Dines’ comments come on the back of his firm’s launch of UiPath for Coding Agents, a platform-wide integration enabling every coding agent to become enterprise-deployable.

The company that used to portray itself as a robotic process automation specialist now labels itself an agentic business orchestration player.

By combining coding agents with the visual orchestration of the UiPath platform, “builders” of any technical level can create, test, deploy, operate and govern enterprise automations through a natural language conversation with their coding agent of choice.

“It’s a fundamental shift,” underlines Dines. “We are first to market with a platform that treats AI-generated automations as first-class citizens, with the same governance, reliability, and scale that enterprises demand. Now, anyone can describe what they want, direct a coding agent to produce it, and carry through every stage to production. It lowers the barrier to who can build, crossing the line from idea to execution. Virtually anyone – product managers, analysts, and operators – can describe what they want, direct a coding agent to produce it, and carry it through to something that actually runs.”

Agents in isolation

Despite the popularity of coding agents, they still exist largely in isolation, disconnected from enterprise development workflows, security policies, code review processes and deployment pipelines. 

Connecting one agent to another (and to the enterprise systems they need to act on) remains a manual, brittle process for most teams. 

Dines and team say that without orchestration capable of connecting agents to existing CI/CD infrastructure, testing frameworks and governance controls, any coding agent outputs require manual handoffs and human intervention at almost every step. This means that hoped-for and anticpated productivity gains stay trapped inside silos and development sandboxes, never reaching an organisation’s the end to-end enterprise processes.

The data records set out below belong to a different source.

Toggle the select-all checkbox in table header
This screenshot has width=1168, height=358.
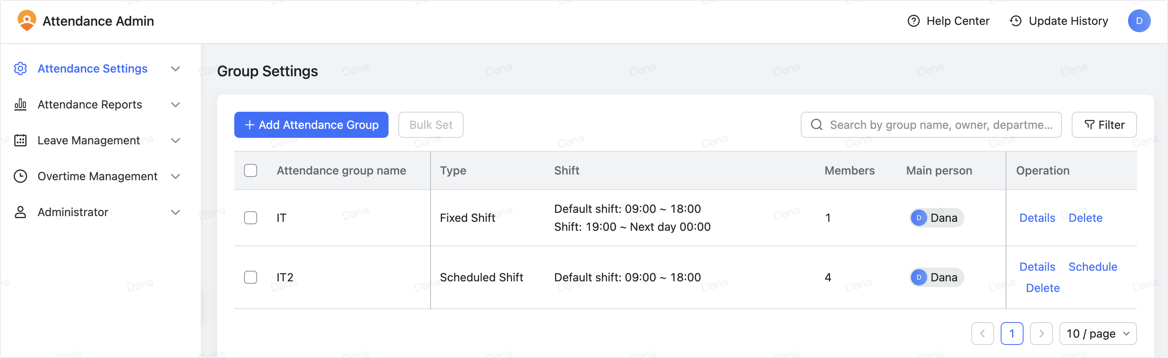point(250,170)
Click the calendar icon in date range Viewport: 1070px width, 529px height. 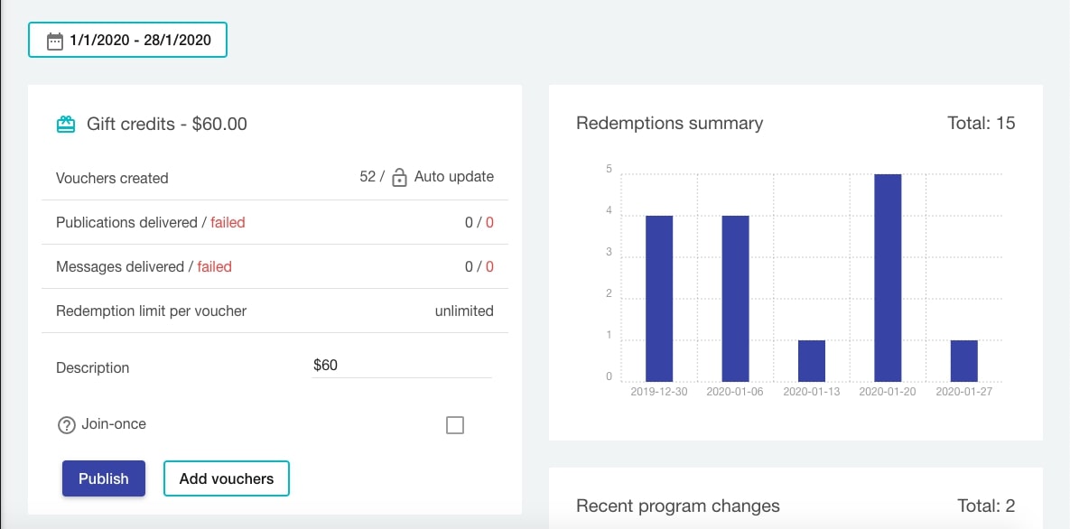pos(55,41)
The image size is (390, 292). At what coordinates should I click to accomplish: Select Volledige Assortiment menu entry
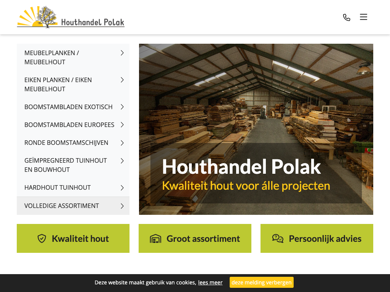point(73,206)
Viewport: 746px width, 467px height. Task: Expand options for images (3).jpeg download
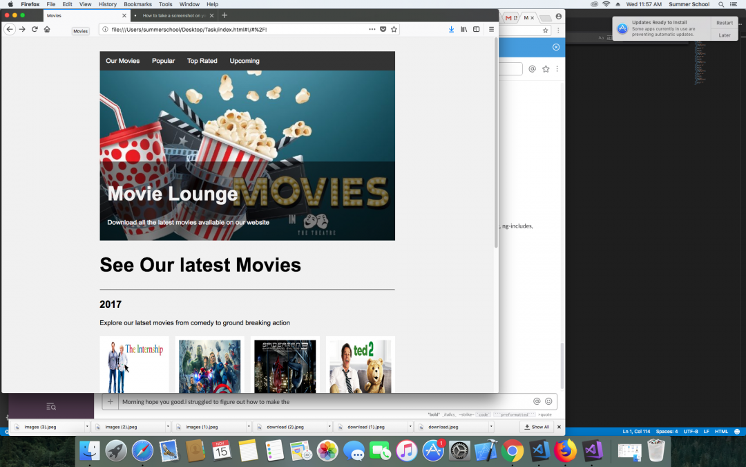click(86, 427)
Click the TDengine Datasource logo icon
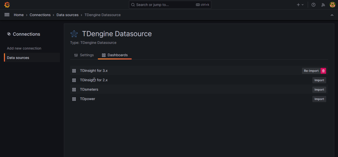338x157 pixels. pos(74,34)
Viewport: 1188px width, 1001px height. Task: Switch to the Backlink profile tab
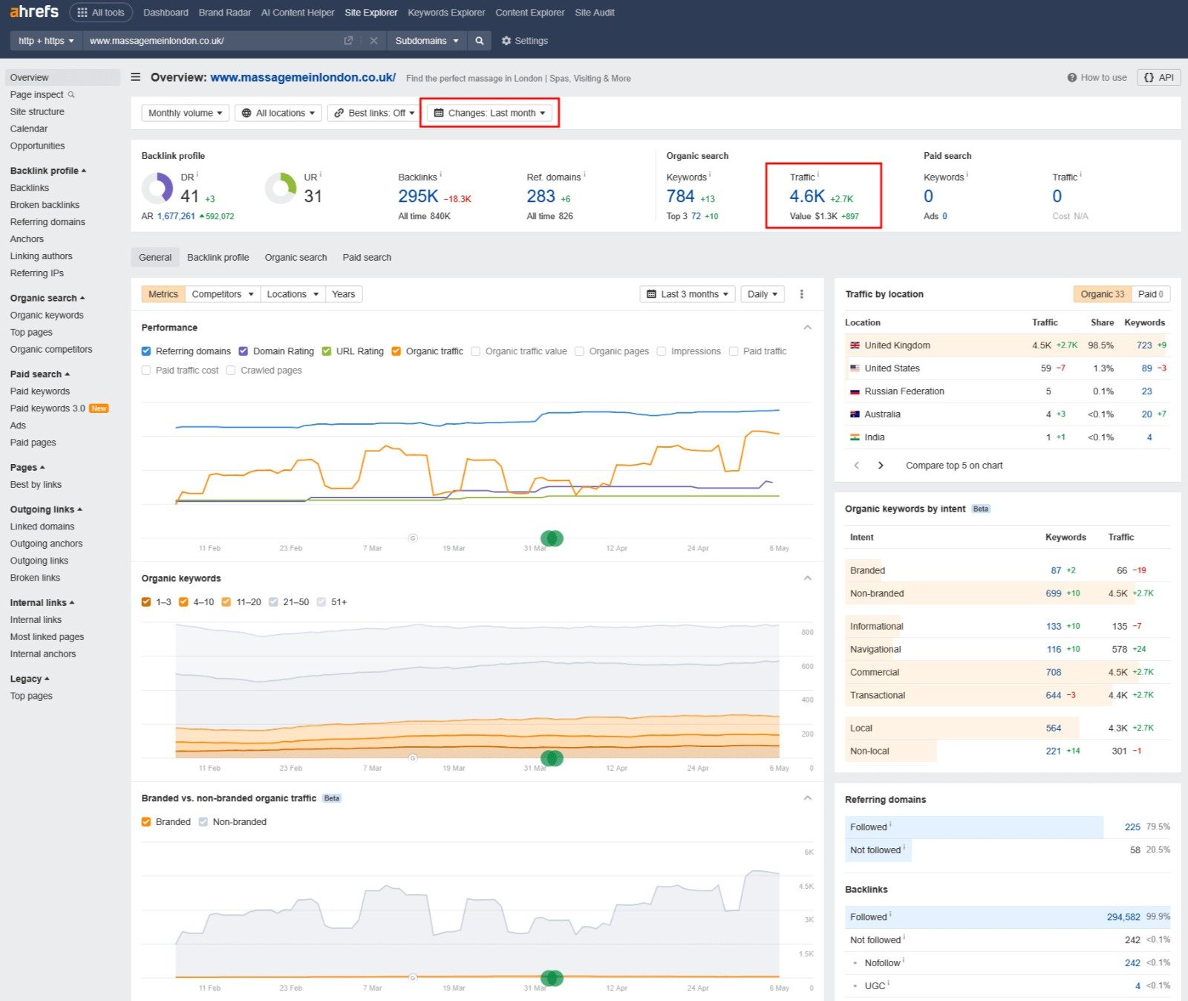coord(218,258)
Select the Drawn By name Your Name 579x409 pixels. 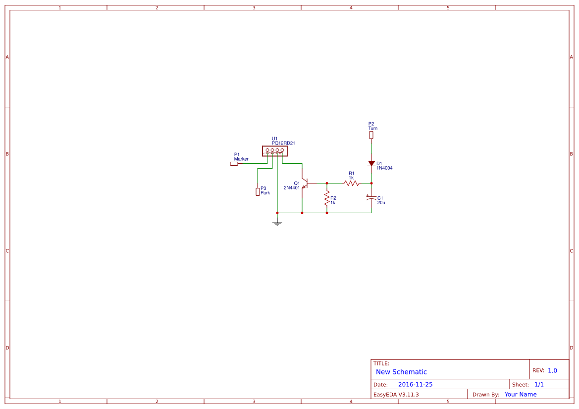coord(520,394)
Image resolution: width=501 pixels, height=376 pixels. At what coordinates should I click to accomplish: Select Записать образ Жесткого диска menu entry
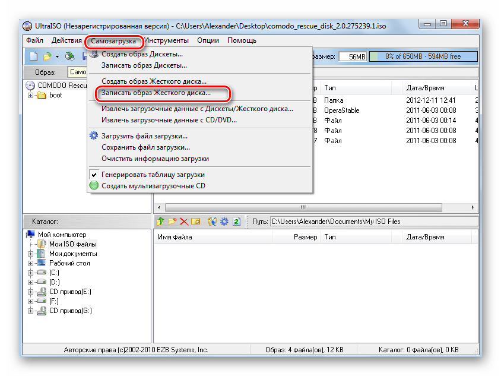click(x=156, y=93)
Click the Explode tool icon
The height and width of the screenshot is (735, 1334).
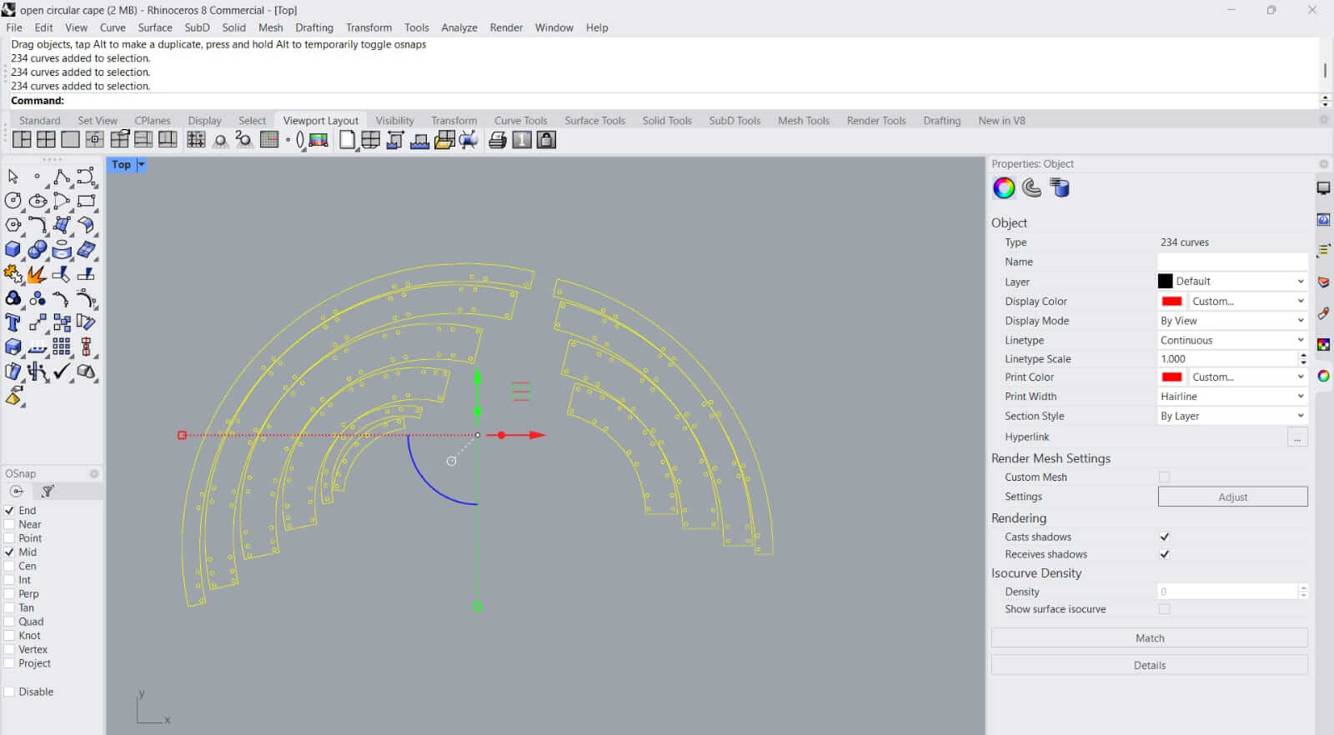[36, 274]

UiPath for Coding Agents runs with the following core functions:

  • Open Platform for Any Coding Agents – Rather than forcing enterprises to standardise on a single vendor, UiPath allows teams to run Claude Code in one department, Codex in another and adopt whichever coding agent emerges next.
  • Orchestration as Foundation – The orchestration layer is the constant, connecting into agents with observability, execution and governance as the underpinning element, regardless of the coding agent being used (current or future model version) or which developer last touched the code; as new models are released from Anthropic, OpenAI, Google (and other AI leaders), orchestration makes the platform more valuable, not less compatible.
  • Built-in Governance – Policy enforcement, audit trails, credential vaults, role-based access control, and runtime controls are standard for every automation entering the platform, regardless of whether created by human developers or coding agents, following repeatable, governed enterprise pathways from promotion through production.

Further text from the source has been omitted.